“Mo’ z’ sposa Celestrine” all’Auditorium di Isernia
di Giovanni Petta
Ancora un successo per l'associazione
culturale L'Aretè che ha messo in scena “Mo z’ sposa Celesctrine”
all’Auditorium Unità d’Italia di Isernia. Pubblico attento e desideroso di
ritrovare le proprie radici nelle battute dei personaggi di una commedia che
Sabino d’Acunto scrisse nell’immediato dopoguerra.

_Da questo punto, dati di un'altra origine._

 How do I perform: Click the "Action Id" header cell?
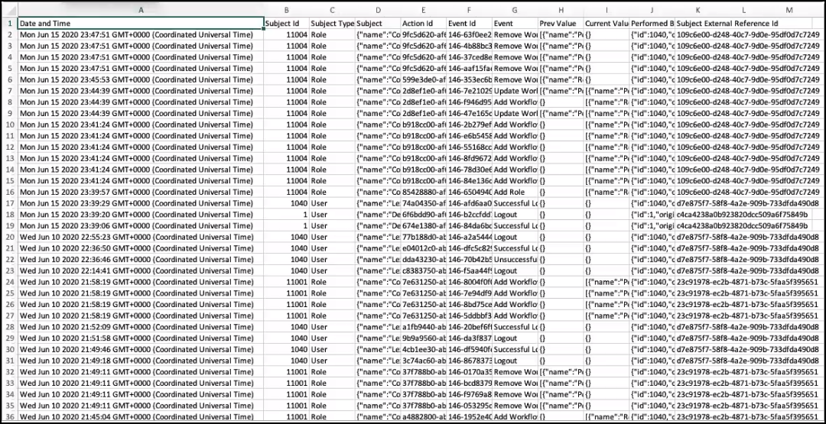(x=424, y=24)
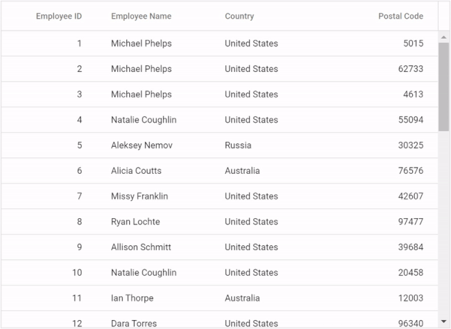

Carmelina Di Florio, Annamaria Iannone, Giampaolo D'Uva, Gianluca Baccaro,
Angelo Di Gneo, Salvatore Rossi, Nicola Ciarlante, Raffaele D'Angelo, Marisa
D'Onofrio, Alessandro Passarelli, Luciano Ricchiuti sono stati gli interpreti
di un testo teatrale importantissimo perché fotografa la realtà isernina in un
momento di grave crisi economica e di forte debolezza psicologica.
Sabino d’Acunto – dice il regista e attore Giampaolo D’uva – “voleva
risollevare, ristorare e confortare un paese malmenato e stanco, piegato e
povero; noi, cosmopoliti disincantati del terzo millennio sorridiamo oggi alla
sua parola fatta scena, ma non possiamo non condividere l'aspirazione, la
speranza che il grido disperato del giovane Eliseo («Sernia ara resorie,
l'avémma fa' nòva, l'avémma fa' cchiù bella!) si traduca nell'impegno e nella
volontà di riscatto per chi oggi stenta a trovare una progettualità personale e
collettiva”.
Bravi gli interpreti e bravo anche il fisarmonicista Luigi Crudele che, nei
cambi di scena, ha voluto proporre alcune canzoni della tradizione isernina. La
realizzazione scenica di Antonella Gentile si è avvalsa di un progetto di
Filippo Senerchia. Pino Covelli ha curato le luci e Claudio Costa l’audio.
La commedia era già stata rappresentata nel 1945 presso il teatro sociale
di Isernia. Sabino d’Acunto l’aveva fatta rappresentare in Italiano a Cuneo, avvalendosi
dei suoi soldati quando era ufficiale dell’esercito. Nel 1976, con Enzo Della
Corte e Filippo Senerchia, Giampaolo D’Uva ne curò la messa in scena presso la
sala parrocchiale del Sacro Cuore con diciassette repliche in due mesi e un
pienone al Teatro Fasano nel settembre dello stesso anno. Nel 2008 con la
stessa commedia l'Aretè ha partecipato a varie rassegne teatrali al Savoia di
Campobasso, al teatro Fenaroli di Lanciano e all'anfiteatro di Bonefro.
“La nuova messa in scena – dice ancora D’Uva - rispetta l'obiettivo
principe dell'Aretè: coniugare ricerca e divertimento, riflessione e sorriso.
La scelta linguistica del dialetto consente una comunicazione ottimale poiché
abbatte il divario generazionale e crea una pista unica dove passato e presente
si fondono in una visione dalle comuni radici”.